A code of practice designed to help thousands of companies comply with the European Union's landmark artificial intelligence rules. Credit: Reuters

BRUSSELS (Reuters) -A code of practice designed to help thousands of companies comply with the European Union’s landmark artificial intelligence rules may only apply at the end of 2025, the European Commission said on Thursday.

Alphabet’s Google, Meta Platforms, European companies such as Mistral and ASML as well as several EU governments have called for a delay in implementing the Artificial Intelligence Act, partly due to the lack of a code of practice.

Publication of the Code of Practice for large language models (GPAI), such as OpenAI’s ChatGPT and similar models launched by Google and Mistral, had originally been planned for May 2.

The Commission plans to present the code in the coming days and expects companies to sign up next month and the guidance likely to kick in at the end of the year, a Commission spokesperson said.

“On the AI Act’s GPAI rules, the European AI Board is discussing the timing to implement the Code of Practice, with the end of 2025 being considered,” he said.

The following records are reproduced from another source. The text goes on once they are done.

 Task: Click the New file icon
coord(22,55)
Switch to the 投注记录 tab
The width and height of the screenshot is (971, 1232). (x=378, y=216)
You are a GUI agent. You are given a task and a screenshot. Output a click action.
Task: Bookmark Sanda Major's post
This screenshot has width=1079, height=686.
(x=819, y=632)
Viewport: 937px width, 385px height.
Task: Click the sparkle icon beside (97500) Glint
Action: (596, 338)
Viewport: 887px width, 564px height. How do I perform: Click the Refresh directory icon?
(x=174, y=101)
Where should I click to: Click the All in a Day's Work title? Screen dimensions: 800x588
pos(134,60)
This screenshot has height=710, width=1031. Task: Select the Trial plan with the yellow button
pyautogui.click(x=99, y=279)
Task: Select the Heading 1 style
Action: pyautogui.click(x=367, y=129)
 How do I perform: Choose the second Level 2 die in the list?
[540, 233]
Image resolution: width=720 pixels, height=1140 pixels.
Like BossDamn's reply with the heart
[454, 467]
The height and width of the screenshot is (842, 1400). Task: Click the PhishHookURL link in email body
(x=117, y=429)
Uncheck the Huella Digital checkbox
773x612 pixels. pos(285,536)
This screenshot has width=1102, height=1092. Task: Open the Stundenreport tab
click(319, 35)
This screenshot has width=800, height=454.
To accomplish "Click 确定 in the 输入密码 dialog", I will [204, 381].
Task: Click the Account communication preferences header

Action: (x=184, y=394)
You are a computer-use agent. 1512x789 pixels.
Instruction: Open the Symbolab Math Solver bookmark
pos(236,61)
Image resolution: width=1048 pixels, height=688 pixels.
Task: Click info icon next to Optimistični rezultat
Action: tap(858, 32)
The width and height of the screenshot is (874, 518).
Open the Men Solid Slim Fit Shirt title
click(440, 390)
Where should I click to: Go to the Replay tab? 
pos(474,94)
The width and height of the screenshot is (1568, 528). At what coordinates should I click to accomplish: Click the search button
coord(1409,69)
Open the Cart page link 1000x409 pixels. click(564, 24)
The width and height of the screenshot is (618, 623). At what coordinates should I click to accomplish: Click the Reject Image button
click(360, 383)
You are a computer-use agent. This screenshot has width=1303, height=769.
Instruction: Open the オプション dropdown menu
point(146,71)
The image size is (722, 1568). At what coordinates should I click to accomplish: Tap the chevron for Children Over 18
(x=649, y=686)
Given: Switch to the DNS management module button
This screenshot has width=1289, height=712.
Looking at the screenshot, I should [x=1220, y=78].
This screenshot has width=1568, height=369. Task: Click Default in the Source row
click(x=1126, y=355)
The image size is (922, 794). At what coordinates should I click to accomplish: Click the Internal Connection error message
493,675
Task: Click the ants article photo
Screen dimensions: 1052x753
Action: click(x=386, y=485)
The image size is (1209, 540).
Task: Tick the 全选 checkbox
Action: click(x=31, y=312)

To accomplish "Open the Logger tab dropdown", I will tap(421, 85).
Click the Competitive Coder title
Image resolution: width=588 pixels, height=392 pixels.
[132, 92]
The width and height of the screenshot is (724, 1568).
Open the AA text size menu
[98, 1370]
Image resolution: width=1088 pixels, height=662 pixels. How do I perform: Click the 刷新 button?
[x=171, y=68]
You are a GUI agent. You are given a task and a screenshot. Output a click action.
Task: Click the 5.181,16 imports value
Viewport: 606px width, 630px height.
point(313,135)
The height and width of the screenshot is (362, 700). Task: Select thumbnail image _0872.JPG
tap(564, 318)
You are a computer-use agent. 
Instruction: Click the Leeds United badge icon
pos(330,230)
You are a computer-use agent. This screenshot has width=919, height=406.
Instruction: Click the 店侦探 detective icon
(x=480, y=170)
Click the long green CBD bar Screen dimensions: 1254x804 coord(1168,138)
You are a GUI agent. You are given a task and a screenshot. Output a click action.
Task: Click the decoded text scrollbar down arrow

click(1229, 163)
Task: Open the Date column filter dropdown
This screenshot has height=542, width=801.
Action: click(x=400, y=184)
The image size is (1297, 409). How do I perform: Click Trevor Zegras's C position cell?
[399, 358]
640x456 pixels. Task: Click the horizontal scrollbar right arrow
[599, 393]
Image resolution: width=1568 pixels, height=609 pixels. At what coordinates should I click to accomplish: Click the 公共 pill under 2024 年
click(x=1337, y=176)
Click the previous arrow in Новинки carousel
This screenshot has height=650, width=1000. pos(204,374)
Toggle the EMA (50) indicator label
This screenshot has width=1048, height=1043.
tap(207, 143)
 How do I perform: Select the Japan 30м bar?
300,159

Signing up to the code is voluntary, but companies who decline to do so, as some Big Tech firms have indicated, will not benefit from the legal certainty provided to a signatory.

AI advocacy group The Future Society said the Code would be a key part of the AI rule book.

The Code of Practice makes clear what level of quality downstream users or business customers can expect, making it harder for U.S. companies to mislead users into adopting unreliable products, its executive director Nick Moës said.

He said the code requires legally mandated authorities and experts to assess the quality of these general-purpose AI services.

The Commission pushed back against calls for a delay in rolling out the AI rules.

“Our commitment to the goals of the AI Act, such as establishing harmonised risk-based rules across the EU and ensuring the safety of AI systems in the European market, remains unchanged,” the spokesperson said.

Campaign group Corporate Europe Observatory decried Big Tech’s role.

“Delay. Pause. Deregulate. That is Big Tech’s lobby playbook to fatally weaken rules that should protect us from biased and unfair AI systems,” said Bram Vranken, Corporate Europe Observatory researcher and campaigner.

The AI rules for GPAI models will become legally binding on August 2 but only enforced a year later for new models placed on the market starting from next month. Existing models will have two years to August 2, 2027 to comply with the rules.